Shinkai’s feature seems deeply personal and, yet, at the same time, it seems to be an open letter. It is obvious to make the connection between the film and climate change, especially in Japan – as Shinkai himself said during his Q&A, the people in Japan no longer wait eagerly for the seasons to change, instead, they prepare for it. He also mentioned that the reason he depicted Tokyo so beautifully, with an intensity of detail, is because he is well aware that, because of the climate, the city will change and maybe even during his lifetime it will no longer be the Tokyo he loves, therefore this urgency and accuracy when portraying the city. His criticism is not perfect, maybe even flawed, as some have argued, but Shinkai responded well to criticism saying that there will always be many ways to read a film and despite having the climate change in his conscience when making Weathering, his focus was, first and foremost, making a piece of entertainment. And with that, he succeeded.

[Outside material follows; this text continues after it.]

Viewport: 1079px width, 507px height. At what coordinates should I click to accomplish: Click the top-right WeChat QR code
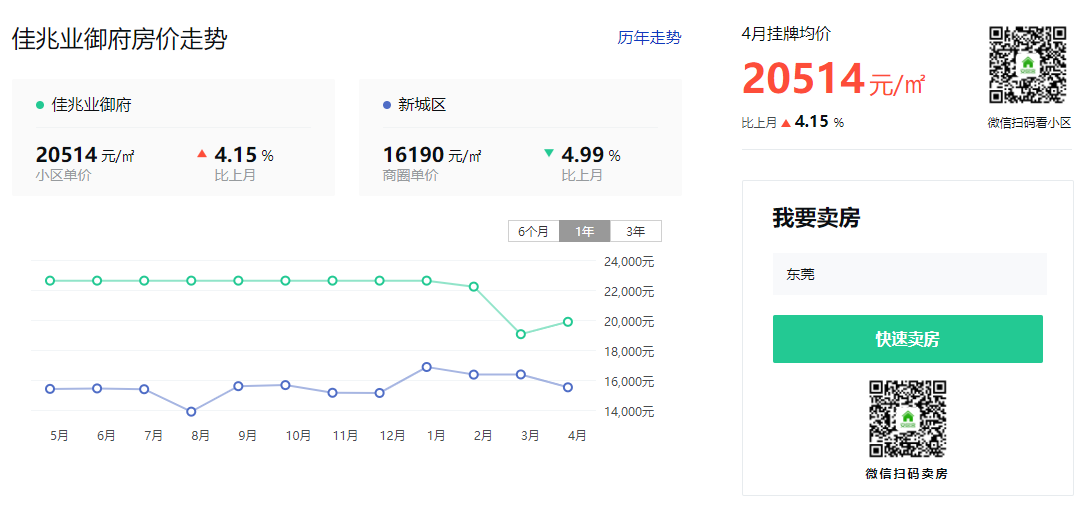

Cinema is not made by one individual alone, but rather it is a group achievement. Weathering With You is not an exception – two elements need to be acknowledged in this film. The music, which, as Shinkai himself said, helped shape the film and polish the dialogues, is ever-present – transferring, at times, the audience member to a music video. Interesting to note here, is the decision to use subtitles with the songs in order to convey the intended meaning to non-Japanese-speaking audiences. The music was done by RADWIMPS, the same group who did the music in Shikai’s previous film, Your Name, and it played an important role during the storyboarding process. Shinkai told the audiences that during the 10-month period that took him to complete the storyboarding process, he would listen to the soundtrack whilst drawing to get the complete idea of the song and what it meant for certain scenes. This care and attention to detail is clearly seen on the screen.


The second point I would like to focus on is the animation itself. Hiroshi Takiguchi, the art director, was responsible for the stunning visuals we see, but he had a little help – five hundred people worked on this film to bring Shinkai’s love for Tokyo and the nuances of the rain and water to the film.


Weathering With You mixes the story of a boy who is drifting out of society and a sunshine girl who is in great danger with the amazingly beautiful visuals and even better soundtrack. It resonated with audiences as they cheered and laughed out loud. Shinkai has proved once again that he is a force to be reckoned with.